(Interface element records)
:::

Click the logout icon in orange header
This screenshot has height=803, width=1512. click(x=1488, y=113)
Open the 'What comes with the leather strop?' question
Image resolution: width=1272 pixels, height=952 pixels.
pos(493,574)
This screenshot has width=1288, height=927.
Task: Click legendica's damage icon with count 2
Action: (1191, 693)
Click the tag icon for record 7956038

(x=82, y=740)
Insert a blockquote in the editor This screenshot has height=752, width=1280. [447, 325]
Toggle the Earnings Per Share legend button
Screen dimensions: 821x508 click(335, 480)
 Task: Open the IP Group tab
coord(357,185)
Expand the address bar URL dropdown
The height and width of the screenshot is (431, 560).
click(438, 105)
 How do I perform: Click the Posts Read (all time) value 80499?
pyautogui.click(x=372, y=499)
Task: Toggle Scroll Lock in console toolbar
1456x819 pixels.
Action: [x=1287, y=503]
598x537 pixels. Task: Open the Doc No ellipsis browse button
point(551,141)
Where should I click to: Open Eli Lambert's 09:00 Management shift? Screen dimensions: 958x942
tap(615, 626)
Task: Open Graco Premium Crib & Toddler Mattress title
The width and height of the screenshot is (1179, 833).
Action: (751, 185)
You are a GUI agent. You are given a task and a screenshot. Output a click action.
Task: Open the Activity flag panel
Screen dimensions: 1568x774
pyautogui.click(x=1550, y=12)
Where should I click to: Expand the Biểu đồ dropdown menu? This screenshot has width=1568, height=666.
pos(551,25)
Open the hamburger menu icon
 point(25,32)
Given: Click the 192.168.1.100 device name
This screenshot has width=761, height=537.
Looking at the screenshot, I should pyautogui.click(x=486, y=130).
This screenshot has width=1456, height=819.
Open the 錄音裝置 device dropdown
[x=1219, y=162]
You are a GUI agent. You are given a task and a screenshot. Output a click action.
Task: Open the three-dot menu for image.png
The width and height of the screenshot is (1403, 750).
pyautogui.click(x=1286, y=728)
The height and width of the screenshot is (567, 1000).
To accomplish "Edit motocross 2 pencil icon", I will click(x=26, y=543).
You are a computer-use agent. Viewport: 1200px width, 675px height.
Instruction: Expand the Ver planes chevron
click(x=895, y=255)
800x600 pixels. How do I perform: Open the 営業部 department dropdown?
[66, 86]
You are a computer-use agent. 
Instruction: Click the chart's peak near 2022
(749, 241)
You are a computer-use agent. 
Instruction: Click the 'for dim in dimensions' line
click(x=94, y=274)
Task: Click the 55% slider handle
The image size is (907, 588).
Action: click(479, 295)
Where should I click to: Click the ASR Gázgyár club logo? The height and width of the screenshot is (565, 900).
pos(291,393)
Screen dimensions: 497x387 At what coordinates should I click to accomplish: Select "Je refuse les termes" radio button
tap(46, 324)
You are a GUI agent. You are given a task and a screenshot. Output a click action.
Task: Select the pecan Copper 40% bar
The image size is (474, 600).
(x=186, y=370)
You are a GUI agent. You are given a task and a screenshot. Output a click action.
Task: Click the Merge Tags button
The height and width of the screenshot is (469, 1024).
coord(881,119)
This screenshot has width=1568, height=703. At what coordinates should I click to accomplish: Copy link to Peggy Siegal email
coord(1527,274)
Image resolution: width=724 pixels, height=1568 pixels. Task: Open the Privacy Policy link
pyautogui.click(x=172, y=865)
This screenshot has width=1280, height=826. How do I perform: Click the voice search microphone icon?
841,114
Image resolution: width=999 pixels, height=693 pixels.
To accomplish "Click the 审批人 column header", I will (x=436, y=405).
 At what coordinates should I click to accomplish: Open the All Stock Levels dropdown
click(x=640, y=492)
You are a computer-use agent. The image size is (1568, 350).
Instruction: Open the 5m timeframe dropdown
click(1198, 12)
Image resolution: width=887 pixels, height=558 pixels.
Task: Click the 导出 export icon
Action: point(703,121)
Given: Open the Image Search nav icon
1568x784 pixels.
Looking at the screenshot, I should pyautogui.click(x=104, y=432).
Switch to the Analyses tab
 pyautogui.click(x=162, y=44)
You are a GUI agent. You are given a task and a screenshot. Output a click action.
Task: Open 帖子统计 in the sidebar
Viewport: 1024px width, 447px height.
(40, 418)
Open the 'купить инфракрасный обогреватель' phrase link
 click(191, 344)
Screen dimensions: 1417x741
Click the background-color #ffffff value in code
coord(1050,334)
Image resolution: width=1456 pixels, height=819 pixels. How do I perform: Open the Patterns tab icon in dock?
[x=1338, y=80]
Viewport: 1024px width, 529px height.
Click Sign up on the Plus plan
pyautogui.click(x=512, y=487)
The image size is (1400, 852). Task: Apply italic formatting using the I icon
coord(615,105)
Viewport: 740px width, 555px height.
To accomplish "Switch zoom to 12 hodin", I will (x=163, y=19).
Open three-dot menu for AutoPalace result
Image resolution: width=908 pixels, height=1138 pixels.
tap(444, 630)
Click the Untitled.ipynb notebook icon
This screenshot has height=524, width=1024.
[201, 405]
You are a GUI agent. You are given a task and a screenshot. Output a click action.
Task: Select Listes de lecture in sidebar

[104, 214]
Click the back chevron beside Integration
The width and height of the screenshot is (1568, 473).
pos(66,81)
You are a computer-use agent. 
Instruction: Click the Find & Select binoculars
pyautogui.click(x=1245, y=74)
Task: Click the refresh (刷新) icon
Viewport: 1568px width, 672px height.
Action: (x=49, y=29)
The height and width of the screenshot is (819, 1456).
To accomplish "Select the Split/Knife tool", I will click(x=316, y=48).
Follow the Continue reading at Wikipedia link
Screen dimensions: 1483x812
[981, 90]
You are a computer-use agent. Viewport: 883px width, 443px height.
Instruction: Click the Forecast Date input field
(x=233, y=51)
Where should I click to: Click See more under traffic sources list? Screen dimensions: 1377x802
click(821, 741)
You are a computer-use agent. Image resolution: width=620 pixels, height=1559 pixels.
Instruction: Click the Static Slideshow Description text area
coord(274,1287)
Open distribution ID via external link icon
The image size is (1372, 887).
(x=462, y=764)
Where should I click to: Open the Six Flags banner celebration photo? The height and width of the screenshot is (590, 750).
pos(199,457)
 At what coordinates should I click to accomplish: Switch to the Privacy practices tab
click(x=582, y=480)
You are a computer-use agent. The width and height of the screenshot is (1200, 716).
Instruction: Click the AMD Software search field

:::

Repeat these lines exactly, starting with the line that contains "Switch to the Analyses tab" and going on through the line that contains "coord(615,105)".

Switch to the Analyses tab
 pyautogui.click(x=162, y=44)
You are a GUI agent. You are given a task and a screenshot. Output a click action.
Task: Open 帖子统计 in the sidebar
Viewport: 1024px width, 447px height.
(40, 418)
Open the 'купить инфракрасный обогреватель' phrase link
 click(191, 344)
Screen dimensions: 1417x741
Click the background-color #ffffff value in code
coord(1050,334)
Image resolution: width=1456 pixels, height=819 pixels. How do I perform: Open the Patterns tab icon in dock?
[x=1338, y=80]
Viewport: 1024px width, 529px height.
Click Sign up on the Plus plan
pyautogui.click(x=512, y=487)
The image size is (1400, 852). Task: Apply italic formatting using the I icon
coord(615,105)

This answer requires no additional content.